Post # 16
- Wedding: March 2015 - Los Angeles, CA
jellybellynelly : I guess I didn’t really see it an going on the offence. The fact that she get’s reckless (prior experience) is what made me question is everything was really ok. I would think you can be honest with friends? I wasn’t trying to judge or her anything.
Post # 17
I agree with others, although you had good intentions mentioning Tammy had told you how much alcohol she had been drinking just comes across like you two have been gossiping about Jenna behind her back and it doesn’t necessarily come off as genuine.
Post # 18
Well l guess you feel chastened enough already OP so l won’t add anything, except to say maybe just keep up the friendly texts in which you say/ ask nothing indicating worry about lifestyle etc.

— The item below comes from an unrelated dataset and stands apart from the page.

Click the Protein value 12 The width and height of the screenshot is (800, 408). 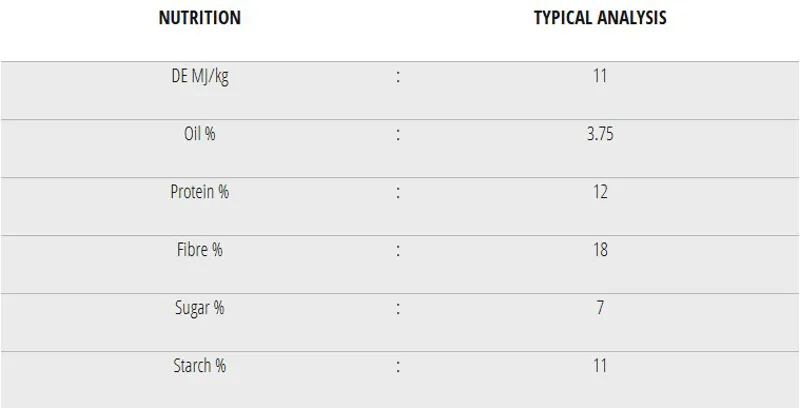point(600,192)
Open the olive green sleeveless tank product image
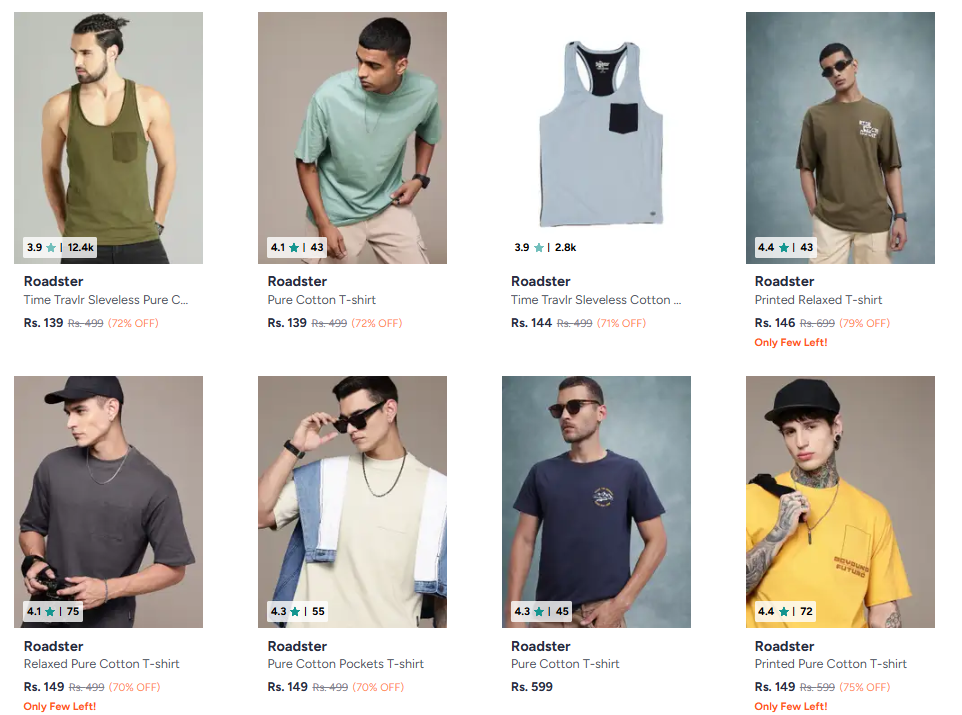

That way she will know you are there, but not feel like the one everyone thinks of as broken .
Post # 19
Hmm… I don’t think you were in the “wrong” or anything. I’ll be honest, and it sounds like your friend Jenna is an alcoholic and using the defense to blame you and continue drinking. And yes, that’s how alcoholics cope to stress/problems is by drinking and blaming others. A close family member of mine is an alcoholic, and the problems are always bc of someone else. They don’t take responsibility for their issues. All you can do is offer help and if they don’t want it, that’s all you can do. I’m sorry you’re going through this and I hope your friend is okay. Alcoholics are very toxic/dysfunctional and it’ll seep into your life. Maybe go to an Al-Alon meeting or CoDa.
Post # 20
smashleykat : Precisely. OP your friend has one big problem and perhaps others. She’s an alcoholic and shouldn’t be drinking at all. You can’t make an addict want to change, they must want that themselves. I’ll be honest and say that while I have all kinds of respect for an alcoholic in recovery (my stepsister is one) I don’t have any interest in living with or associating myself with an active alcoholic. Big difference between the two, night and day. The person in recovery is someone I’d like to be friends with; the other I couldn’t get far enough away.
Post # 21
sunburn : this exactly. Mine is a very close family member. It’s very toxic being around this person but yet, I feel obligated to. I’m happy yours is in active recovery. I have so much respect for someone who is able to recognize their addiction and take action. They says, it’s the caregiver is sicker than the alcoholic and I think that’s so true.
Post # 22
mg8301 : i totally agree. If I were Jenna I’d be pissed off that my roommate has nothing better to do than try to babysit me.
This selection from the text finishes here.